Thanks to this and many other production misfires, Star Cops never achieved escape velocity, despite some clever writing, an outstanding central performance by David Calder, and a bitingly cynical final episode that holds out considerable promise for a second series that never came.
When looking for the cause of a disaster like this, the question is how deep do you go? A rigid O-ring did for Challenger and its crew, but the more fundamental failure was in NASA management and political priorities. Even that, though, is a consequence of the misconceived decision to go ahead with the shuttle project at all. The ultimate question about the shuttle programme is not “what if the O-ring had held?” or “what if NASA management had been more open?”, it is “what if NASA had done something entirely different instead?”

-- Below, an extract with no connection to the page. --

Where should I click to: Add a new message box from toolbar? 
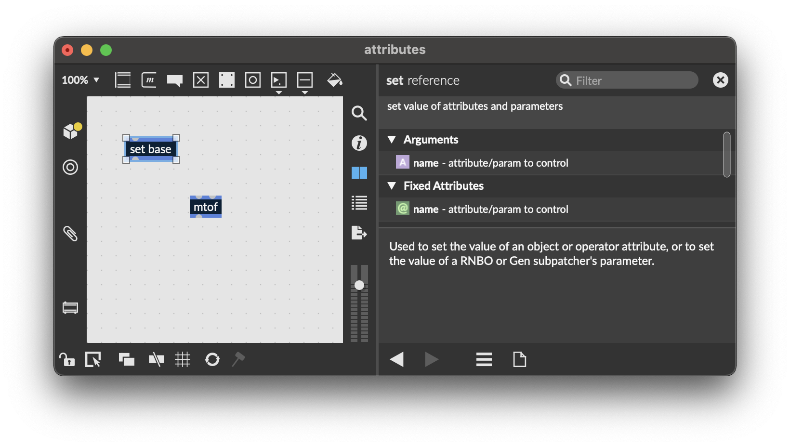coord(149,80)
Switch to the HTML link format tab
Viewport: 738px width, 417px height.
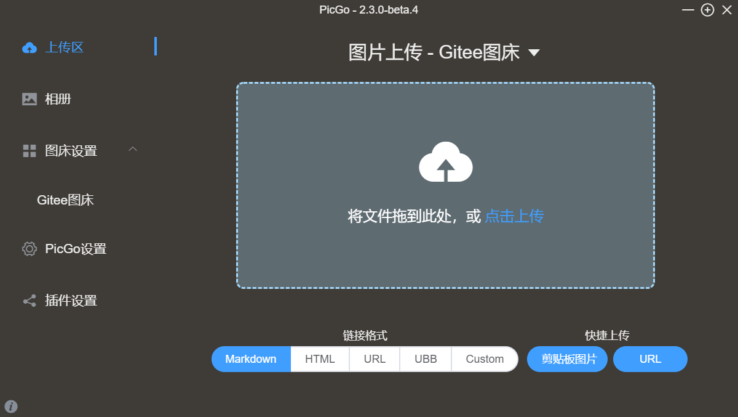pyautogui.click(x=320, y=359)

So – what if, after Blake’s 7, when he was first pitching Star Cops, Chris Boucher had done something entirely different?
What if he had moved on to Doctor Who instead?
That’s just idle speculation, of course. There’s no reason to think that Boucher would have been offered the opportunity, or that he would necessarily have taken it. Doctor Who was largely a training ground for novices at this time, and it would be only natural for the BBC to deploy an experienced script editor like Boucher on higher profile productions such as Juliet Bravo and Bergerac, and to chuck the likes of Eric Saward and Andrew Cartmel at Doctor Who to sink or swim as their talents and luck allowed. But it’s a tempting idea nonetheless, if only because the timing would have been just about right for Boucher to take the place of Eric Saward, whose increasingly dysfunctional tenure as script editor eventually collapsed in Doctor Who’s darkest hour.
By contrast, the hypothetical JNT-Boucher years could have been very effective. In particular, Boucher’s keen appreciation of production realities and writing to make the most of limited resources would have been a good fit for JNT’s cunning accounting. The quality of the scripts would doubtless have been improved, and there would certainly be a strong political, anti-military, anti-corporate flavour to the stories. More world-weary than the youthful idealism of the Cartmel years, but no less passionate.
Instead, Doctor Who itself fell victim to the pervading culture of militarism, its whimsical intellectual hero edged out of his own story in favour of a parade of interstellar mercenaries and space marines. Fortunately, in this case the blow was not fatal and a determined rearguard action allowed the show to survive, albeit underground for a time, and eventually to emerge victorious.
No such luck for Star Cops. Too close to the military-spaceflight complex it was attacking, it became collateral damage in the collapse of its target. An obscure victim, rarely mentioned in the casualty lists, but mourned nonetheless by the few who knew and loved it.